## Prompt
The records that follow must be reproduced in full, with every picture excluded.

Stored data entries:
▬▬▬▬▬▬

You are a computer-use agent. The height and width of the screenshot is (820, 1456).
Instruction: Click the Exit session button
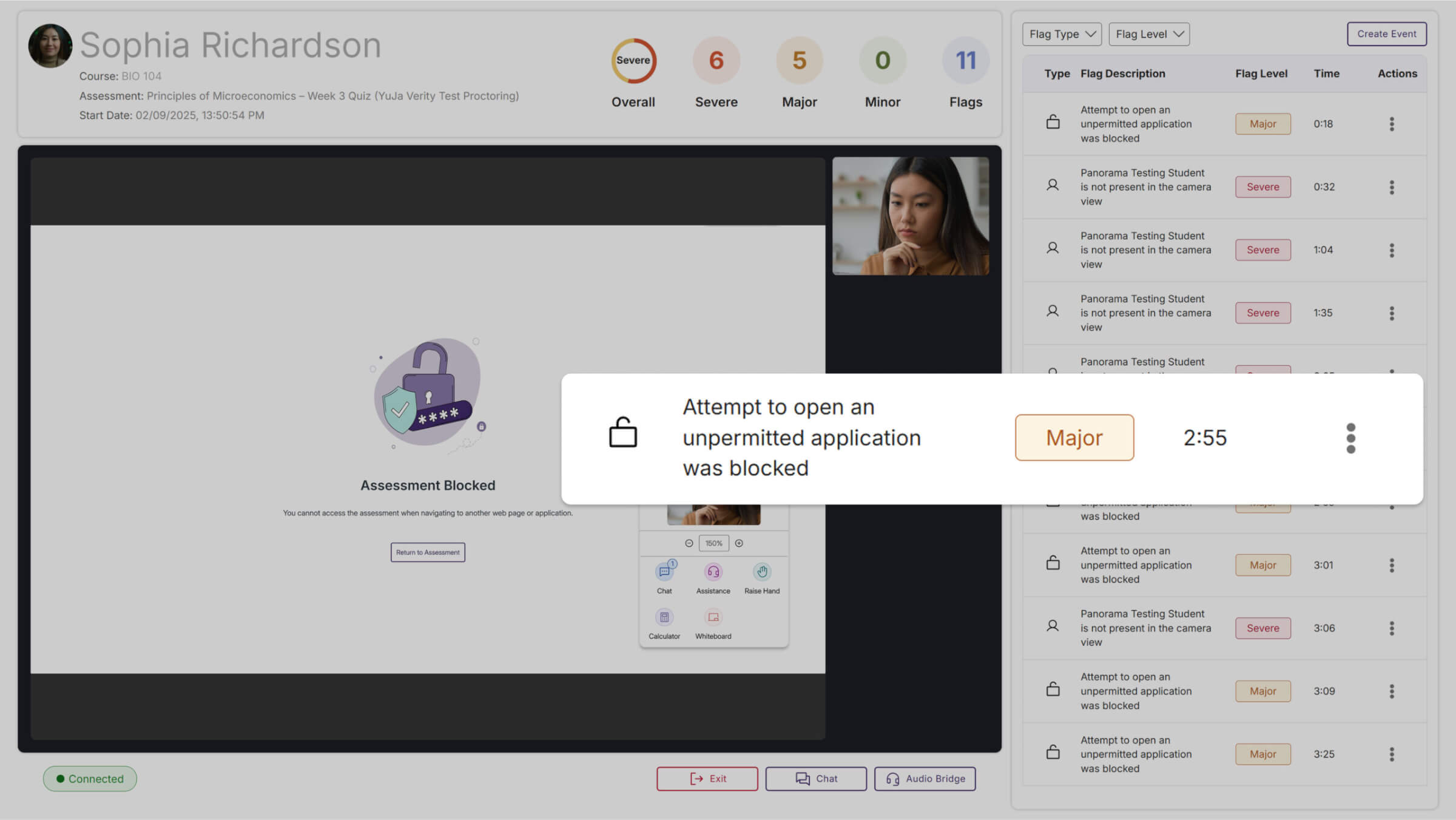(x=707, y=779)
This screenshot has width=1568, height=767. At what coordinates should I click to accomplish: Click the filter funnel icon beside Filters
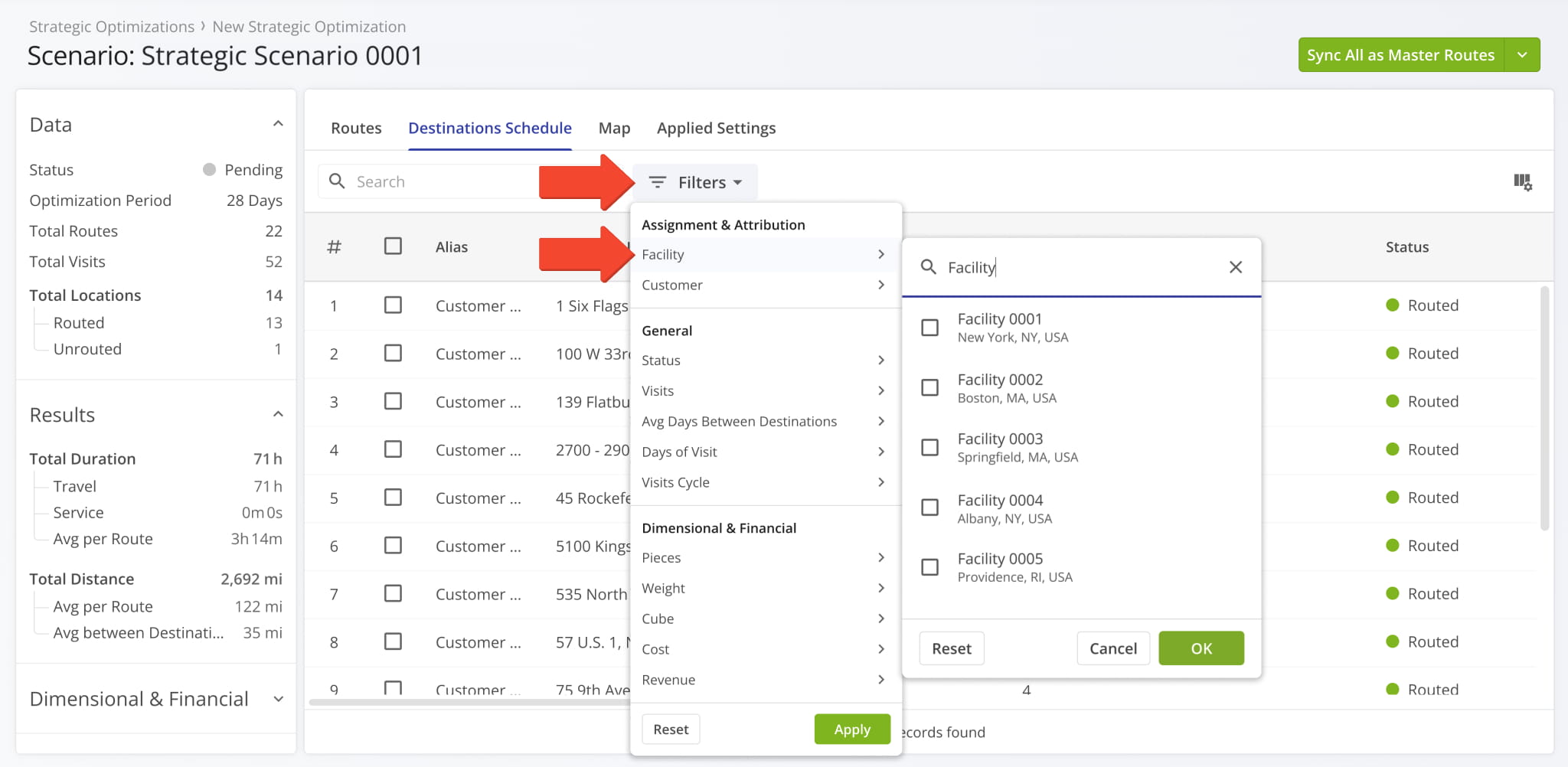657,182
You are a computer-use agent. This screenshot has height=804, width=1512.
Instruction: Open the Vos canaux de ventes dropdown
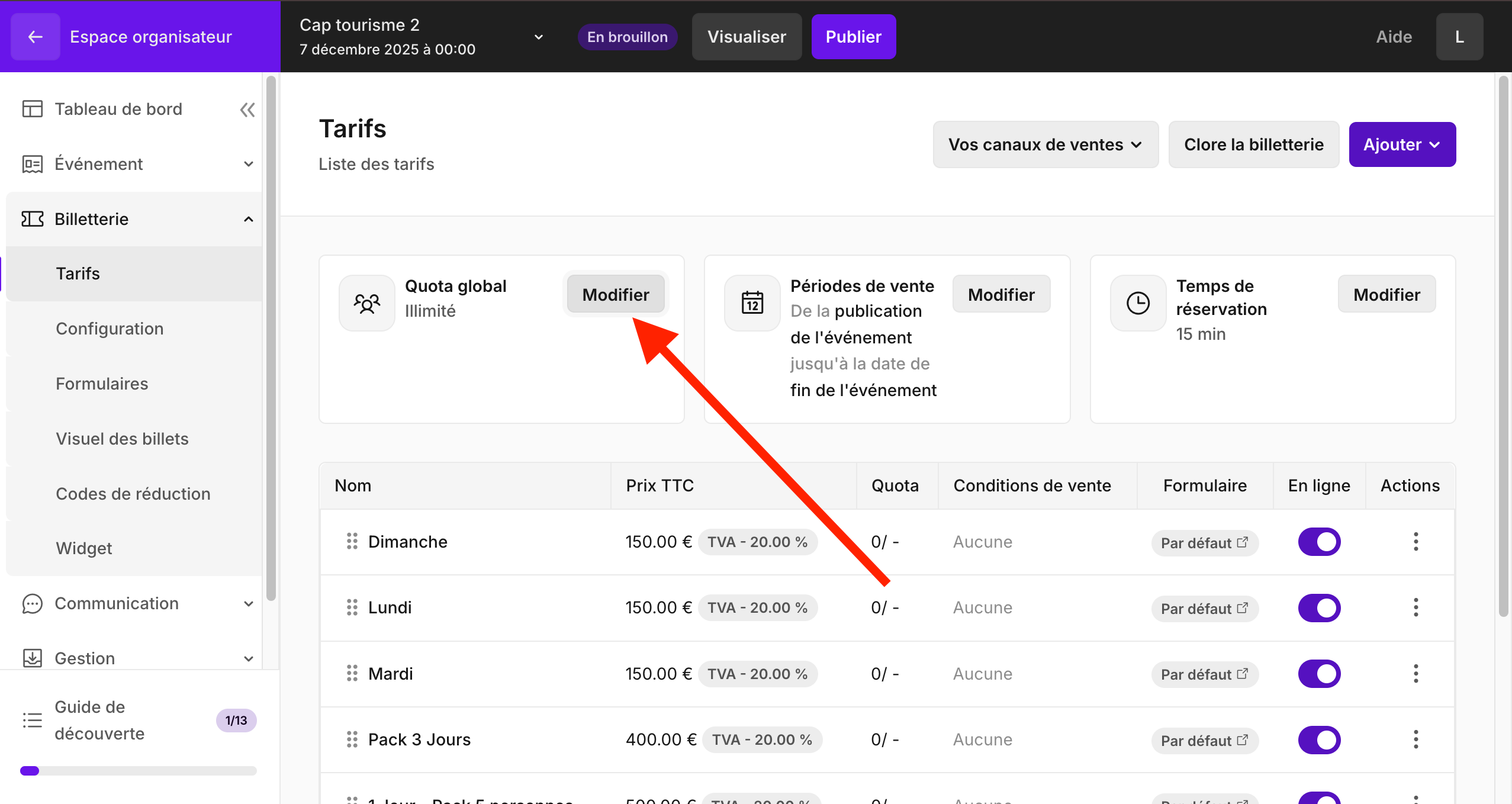click(1045, 144)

▬▬▬▬▬▬

## Completed task
You are a computer-use agent. The height and width of the screenshot is (820, 1456).
Instruction: Click the Exit session button
(x=707, y=779)
This screenshot has width=1568, height=767. At what coordinates should I click to accomplish: Click the filter funnel icon beside Filters
657,182
You are a computer-use agent. This screenshot has height=804, width=1512.
Instruction: Open the Vos canaux de ventes dropdown
click(1045, 144)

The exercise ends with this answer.